Sempre esposte alla folgore, al rito, alla luce radente di luna
han portato sopra le spalle, loro sì, il peso del mondo
Loro, i piedi di tutte le genti,
loro, i corpi sudati a cercarle
a squassarne le viscere, rapinarne ogni fiato.
Sono state il bottino di guerra da portare in catene sul carro
loro, schiave, le lingue tagliate,
incapaci di prendere il volo
ripiegarono le ali sul petto a proteggere vulnerabile il cuore.
Sono state sospiri e sussurri.
Loro fiaccole accese di notte
Loro, fari a risplender nel buio
e le grida dei sogni ed il vento che si è fatto carezza.
A pensarle tappezzano i muri, sono luce che splende sui vetri
si dilatano a chioma di albero, sono foglie che cantano
ed il fiore sul fragile stelo
e la forza dell'erba che sconfigge stagioni e ritorna.
Le ho incontrate nel verde dell'alga
con smeraldi negli occhi, con minuscole attinie in punta di dita.
Palpitanti.
Le ho ascoltate in notti di luna scioglier canti d'amore dolcissimi
eran l'ombra tra i tronchi degli alberi, il lucore di stella
e la voce più forte, più alta, carezzevole al lobo,
Eran mani: han posato carezze che lasciarono impronte di fuoco
e la pelle era ruvida, dura
ma struggente il gesto d'amore.
Io le ho amate ed in esse l'essenza di me donna
che nel mio tempo breve conservo memoria di quell'essere state
vene aperte, riso lieve di mandorlo, un miscuglio di insonnia e fatica,
aggrappate al bisogno di esistere
e quell'ansia di dare e donarsi
col sorriso a celare la pena.
Anche il tempo si stanca
solo il cuore resiste con le rughe fiorite
ed i gambi spinosi di rosa,
braccia aperte in segno d'accolta
e gli occhi radiosi, la notte,
della luce di lune inventate.
S'è impigliata alla chioma dell'albero come sciarpa
la nenia del canto - e resiste
di fanciulle che furono
l'alone di luce, una nota sperduta.
Le ho incontrate scolpite nel marmo, dipinte ad affresco su volte ammuffite
processione di vergini su musaici di sole.

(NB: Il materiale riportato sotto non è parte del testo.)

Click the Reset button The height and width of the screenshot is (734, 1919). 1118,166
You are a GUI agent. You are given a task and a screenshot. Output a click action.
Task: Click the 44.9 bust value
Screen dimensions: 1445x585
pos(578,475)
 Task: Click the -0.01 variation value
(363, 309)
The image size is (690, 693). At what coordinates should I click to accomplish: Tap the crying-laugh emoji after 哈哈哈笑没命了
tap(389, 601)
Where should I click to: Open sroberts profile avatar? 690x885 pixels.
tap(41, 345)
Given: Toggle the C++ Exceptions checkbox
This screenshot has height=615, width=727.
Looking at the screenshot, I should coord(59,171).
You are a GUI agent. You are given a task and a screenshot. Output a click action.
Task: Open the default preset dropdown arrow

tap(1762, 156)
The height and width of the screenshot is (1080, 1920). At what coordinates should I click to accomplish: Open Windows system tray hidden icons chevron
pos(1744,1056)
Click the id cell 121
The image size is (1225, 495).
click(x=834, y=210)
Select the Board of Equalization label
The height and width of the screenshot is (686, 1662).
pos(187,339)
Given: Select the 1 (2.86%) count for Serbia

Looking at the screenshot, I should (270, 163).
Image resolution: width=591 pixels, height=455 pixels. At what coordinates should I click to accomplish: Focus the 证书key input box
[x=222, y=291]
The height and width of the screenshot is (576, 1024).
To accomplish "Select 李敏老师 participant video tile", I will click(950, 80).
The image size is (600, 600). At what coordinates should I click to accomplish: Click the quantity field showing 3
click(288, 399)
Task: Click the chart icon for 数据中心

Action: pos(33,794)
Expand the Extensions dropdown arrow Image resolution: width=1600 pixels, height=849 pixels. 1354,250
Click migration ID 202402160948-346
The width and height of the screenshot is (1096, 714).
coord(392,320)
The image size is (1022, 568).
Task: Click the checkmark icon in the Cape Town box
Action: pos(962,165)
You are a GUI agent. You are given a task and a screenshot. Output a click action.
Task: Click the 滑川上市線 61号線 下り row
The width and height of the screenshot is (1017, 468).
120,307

Han lasciato un messaggio di vita,
furon madri dai fianchi larghi modellati in impasto di creta
e alchimie sono state
e il segreto per estrarre dal vile metallo lo splendore abbagliante dell'oro.
Han segnato l'aria di sguardi
e le senti ancora vagare le pupille-carezza sul corpo
e dan brividi dolci alle carni.
Son presenze nell'aria quando gonfian le nebbie
e le braccia stan lì
e le mani e le labbra di quelle che furono forme che riconosco
per questo mio essere la loro propaggine ultima
il cuore rosso-memoria delle loro storie di vita.
Solitaria coltivo giorni e cantilenando racconto
di antichi profili, di ombre che ormai hanno scordato
la legge di gravità
e tra i grandi alberi vanno fluttuando di sera.
Sono una di loro. Lentamente
le fibre del mio corpo si sfanno, come piuma rosata
sfrùscio segreta e domani qualcuno leggerà anche la mia storia
sul pentagramma del tempo immutabile.
Anche le assenze hanno respiro.
Incorruttibile il fiato.
Voce, voce di taciuti sorrisi.
E ancora giorni verranno e notti nell'arcatura del cielo.